Argumentos contra a concepção do feminicídio como fenômeno
social diferente do homicídio sustentam que a maioria dos assassinatos
acontecidos no mundo todo – cerca de 80% - têm como vítimas pessoas do sexo
masculino. É fato. Mas enquanto tais assassinatos acontecem no
espaço público, os feminicídios se produzem na calada da noite, no segredo da
casa e do quarto, no avesso do amor que se tornou agressão e terror. E se os
motivos para os homicídios são de diversos formatos e procedências, como
violência urbana, tráfico de drogas e outros muitos, os feminicídios acontecem
por ódio pelas mulheres serem o que são: mulheres. Representam a culminância de
um processo de agressões e intimidações, no qual a vítima é abusada em sua
inferior força física, em sua fragilidade e vulnerabilidade e em sua
sexualidade, que é subjugada, violada até o assassinato.

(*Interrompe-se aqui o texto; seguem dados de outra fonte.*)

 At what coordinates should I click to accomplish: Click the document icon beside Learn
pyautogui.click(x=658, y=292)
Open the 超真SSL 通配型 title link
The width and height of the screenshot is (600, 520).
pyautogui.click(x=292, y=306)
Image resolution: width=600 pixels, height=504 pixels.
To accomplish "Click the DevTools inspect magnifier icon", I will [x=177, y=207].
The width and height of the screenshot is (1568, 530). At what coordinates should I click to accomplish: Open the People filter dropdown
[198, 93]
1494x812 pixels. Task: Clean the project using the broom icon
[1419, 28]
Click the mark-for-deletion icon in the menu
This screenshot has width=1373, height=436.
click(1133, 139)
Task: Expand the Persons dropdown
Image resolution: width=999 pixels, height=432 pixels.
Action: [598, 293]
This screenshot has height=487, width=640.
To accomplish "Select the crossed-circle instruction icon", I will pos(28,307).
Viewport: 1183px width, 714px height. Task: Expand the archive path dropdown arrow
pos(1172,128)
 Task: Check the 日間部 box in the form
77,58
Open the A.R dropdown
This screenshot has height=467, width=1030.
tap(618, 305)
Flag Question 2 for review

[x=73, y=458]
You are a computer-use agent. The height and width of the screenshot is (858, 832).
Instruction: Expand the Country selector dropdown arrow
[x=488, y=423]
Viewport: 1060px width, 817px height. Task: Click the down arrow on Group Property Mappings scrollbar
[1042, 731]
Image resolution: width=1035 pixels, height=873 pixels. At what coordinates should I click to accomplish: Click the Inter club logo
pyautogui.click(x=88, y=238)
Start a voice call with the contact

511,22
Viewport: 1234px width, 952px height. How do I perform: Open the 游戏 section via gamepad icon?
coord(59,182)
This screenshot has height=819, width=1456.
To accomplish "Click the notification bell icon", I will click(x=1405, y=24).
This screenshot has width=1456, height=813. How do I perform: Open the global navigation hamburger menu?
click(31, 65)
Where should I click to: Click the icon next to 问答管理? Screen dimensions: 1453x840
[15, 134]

Diante desse quadro sombrio, a teologia cristã tem algo a
dizer. Naquele tempo, o rabi de Nazaré salvou a vida de uma mulher adúltera que
ia ser apedrejada por vários homens religiosos. Aceitou o carinho e a homenagem
de uma prostituta conhecida na cidade protegendo-a da condenação a que se
expunha por amor a ele. Deixou-se tocar por uma mulher hemorroíssa considerada
impura e, em lugar de rejeitá-la, curou-a. Em meio a esta realidade deplorável
em que seres humanos tiram a vida de outros – outras – por não aceitar sua
diferença, o Cristianismo pode contribuir com uma palavra própria e
diferenciada.
A prática de Jesus de Nazaré reflete a fé no Deus que criou a
humanidade à sua imagem e semelhança. A imaginação do Criador é fecunda e as
diferenças são condição indiscutível para que haja vida e vida em
abundância. Quando a diferença é sufocada e estrangulada para que não se
faça visível nem audível; quando a dominação já não consegue exercer seus
direitos abusivos e reage com violência assassina, é hora de saber que o
feminicídio é o assassinato não de uma ou outra das vítimas sobre as quais
lemos nos jornais ou até eventualmente conhecemos. É o assassinato do
futuro da humanidade e de toda a criação. Admiti-lo ou minimizar sua
importância é ser cúmplice desse assassinato que encurta os horizontes e
condena as novas gerações a uma lamentável esterilidade.
Maria Clara Bingemer é teóloga, professora do
Departamento de Teologia da PUC-Rio, autora de de “Mística e Testemunho
em Koinonia” (Editora Paulus), entre outros livros.